This post finds us very much in the bleak midwinter with temperatures of minus 5 and snow falling: the days of taking off a layer of clothing seem remote as winter takes its first full bite. How strange then that my thoughts turn northward to Scotland where the hours of daylight, scarce and precious as they are here, are even fewer. And yet somehow there is attraction in the almost-Arctic. Increasingly, the idea of hibernation for the winter appeals yet perhaps this is a mis-reading of a nostalgia for the warmth and security in the face of adversity that we tend to associate with childhood: the idea that, however hostile the outside world may be, there is somewhere that we can feel safe, comfortable, protected.
I wonder if this may go some way towards explaining the explorers and adventurers (of both mind and material worlds) and what it is that drives them: that their incentive is not so much to leave the security of the home turf but rather that their adventures carry with them the prospect of coming home again afterwards and that it is the return rather than the outward journey that holds the real allure. Perhaps the extremity of this may tip into the agoraphobia of Clifford Simak’s story “Huddling Place” in which a distinguished figure is unable to leave home even to come to the aid of his dearest friend.

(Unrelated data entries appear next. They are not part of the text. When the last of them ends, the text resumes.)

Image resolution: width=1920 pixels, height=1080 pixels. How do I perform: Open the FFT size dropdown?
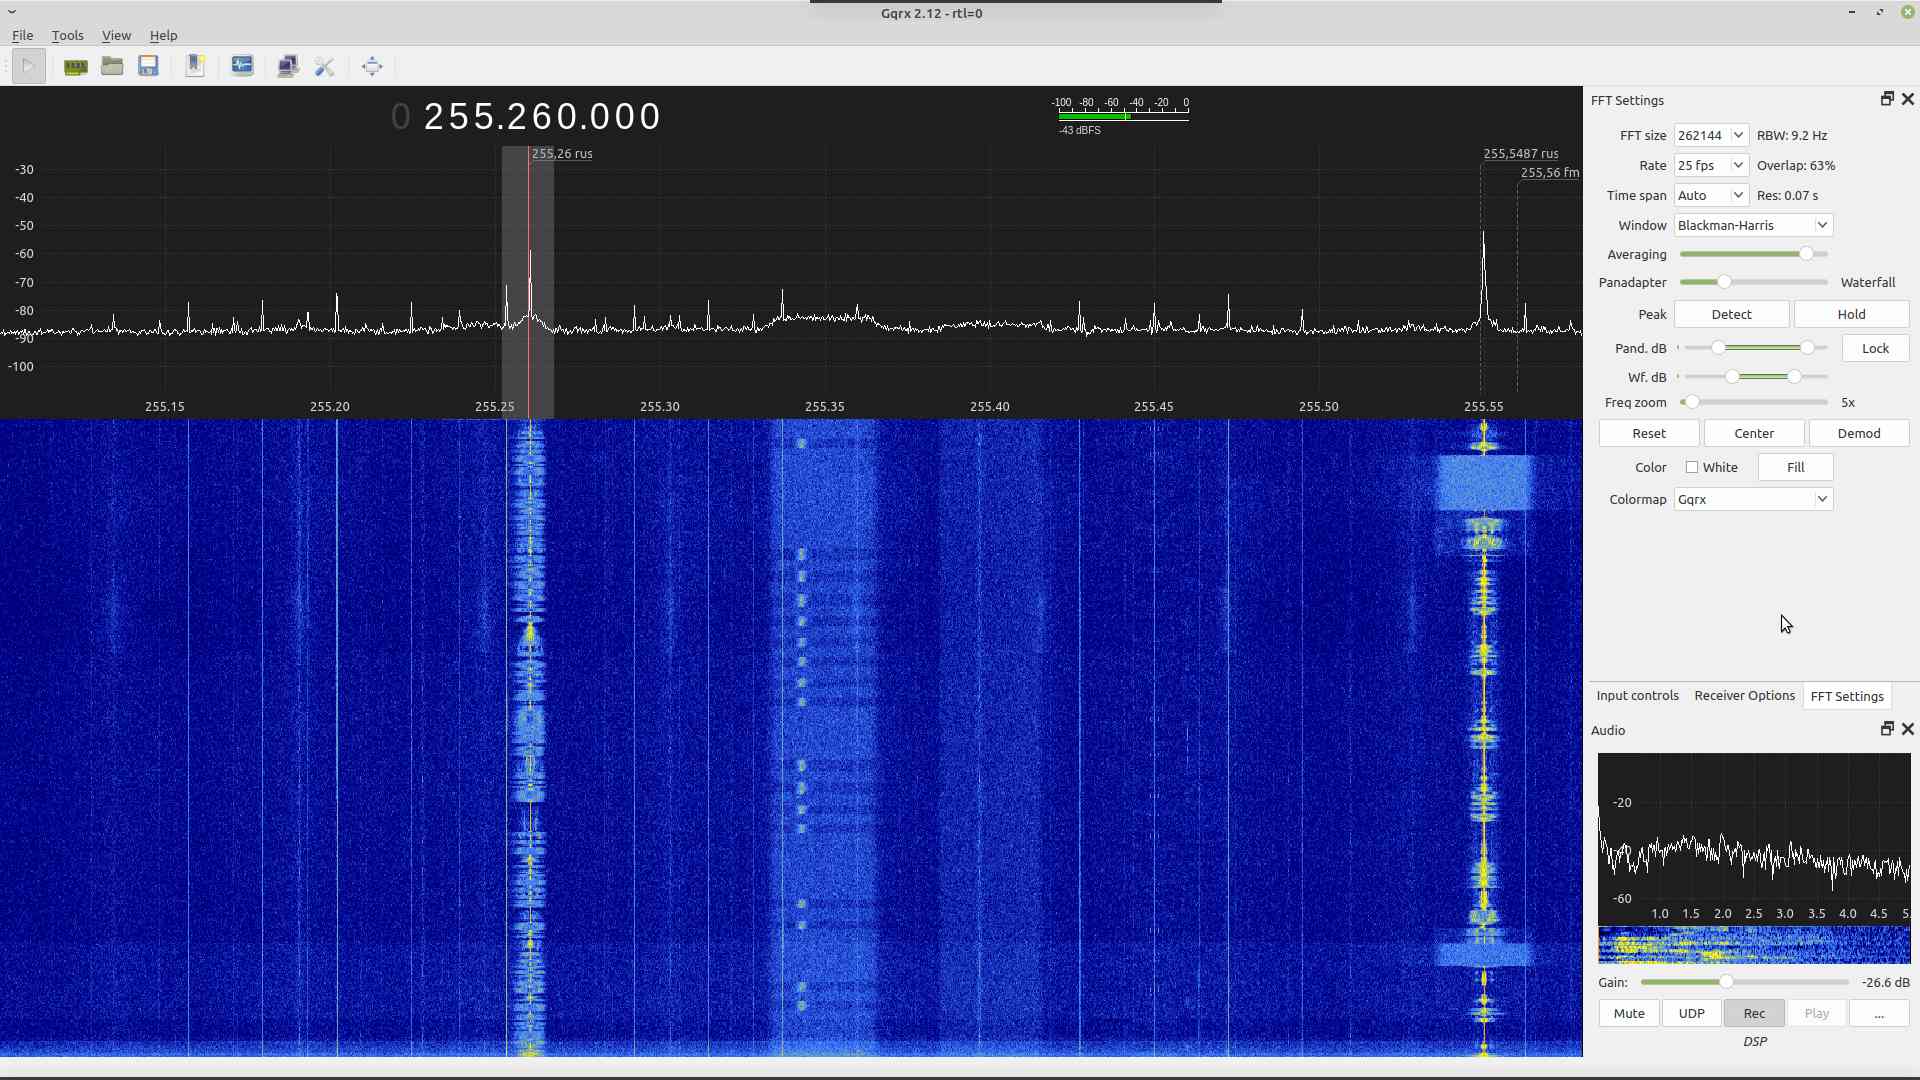1711,135
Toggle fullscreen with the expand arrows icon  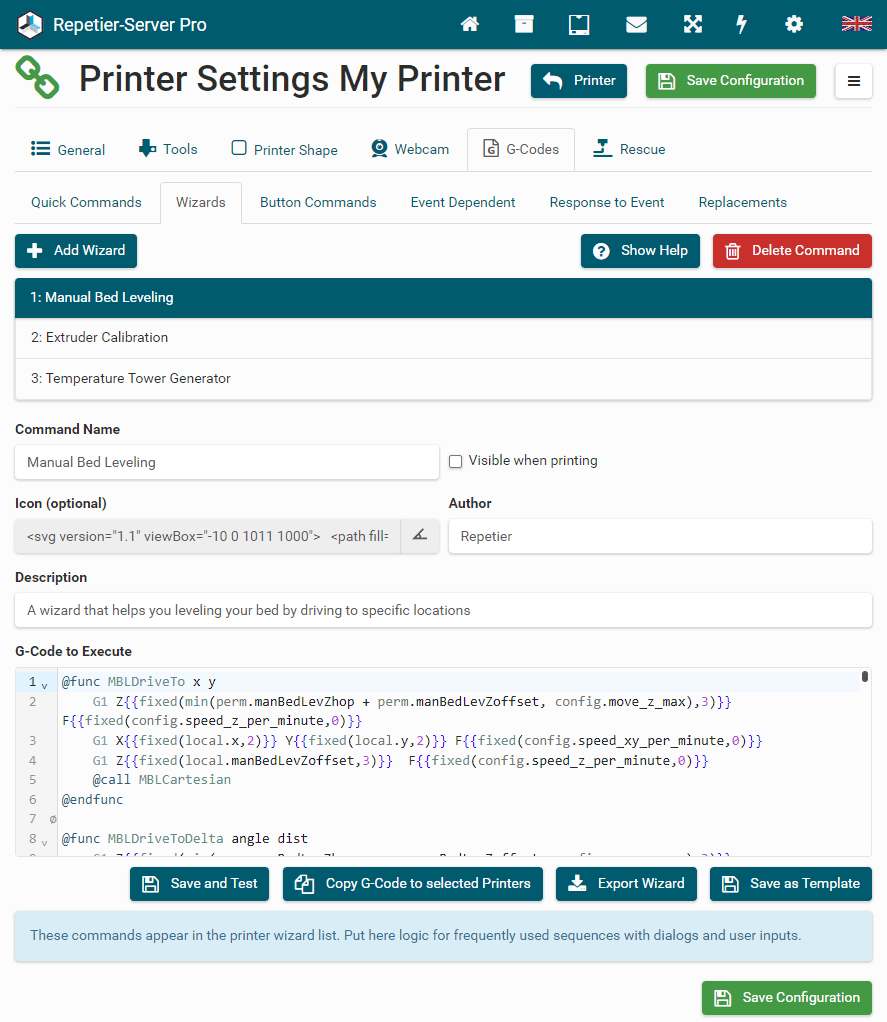692,25
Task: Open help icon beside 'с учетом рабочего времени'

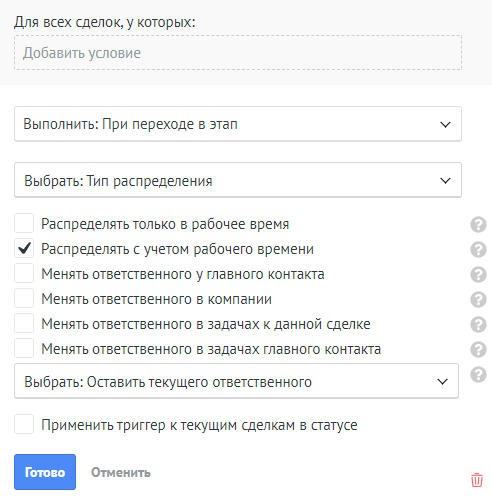Action: pyautogui.click(x=478, y=249)
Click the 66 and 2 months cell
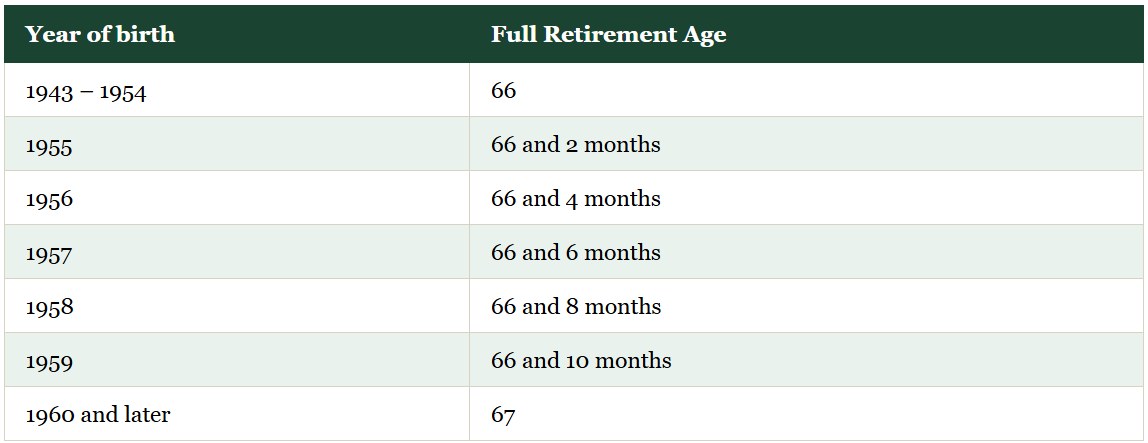Screen dimensions: 1148x443 click(806, 144)
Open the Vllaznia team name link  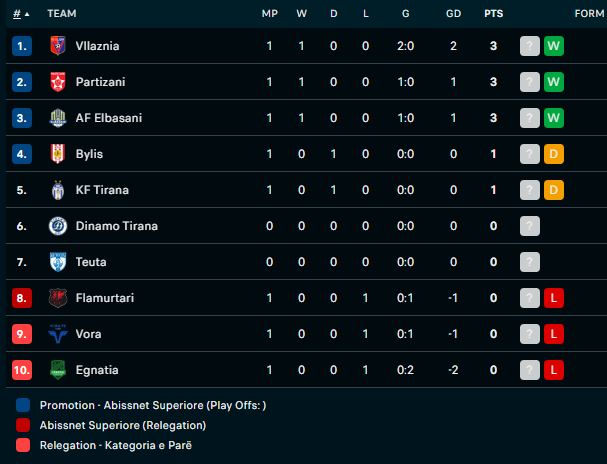pos(98,46)
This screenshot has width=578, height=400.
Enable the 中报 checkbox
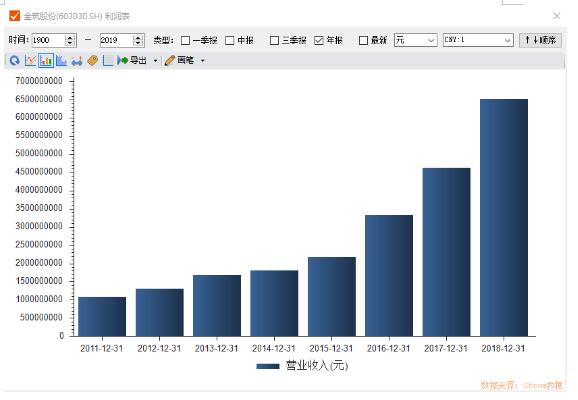[230, 40]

What has happened here and has been seen to happen to so many – especially amongst the elderly – is perhaps a circumvention of the exploration process which goes direct to the end-game of security at home and the isolation that so often accompanies it. A lifetime of “adventure” finds its concluding phase in a remainder of years in which the individual ventures out progressively less. We assume this due to infirmity but, in an increasingly healthy senior demography, it seems that we need to question this assumption and ask whether or not it may be due to psychical rather than physical change. A former neighbour retired from work at a local factory to which he had cycled the 5 or so miles every day for many years. To the best of my knowledge, he never left the sanctuary of his home again, living there for another ten or more years but never again passing through his front gate save, of course, for one last journey
A chapter in a biography of C G Jung was entitled “Back to the Rhizome” a title that, for me, describes this process eloquently. It seems that many of us embark upon a process of more-or-less gradual withdrawal from adventure back into the elusive security that we think we remember from childhood. Disappointed, we find this security not only elusive but ultimately illusory: we discover no warm, secure, protecting environment but reveal, all too often, little more than cold and poverty. This poverty may be real and physical or it may be a poverty of spirit, a thinning and wasting of aura but it is no less real for all that.
So we put another log on the fire, curl up in a favourite armchair and hope to be comfortable but the icy wind that howls may not be beyond the door. For all too many people, as we approach midwinter, the real cold may lie within.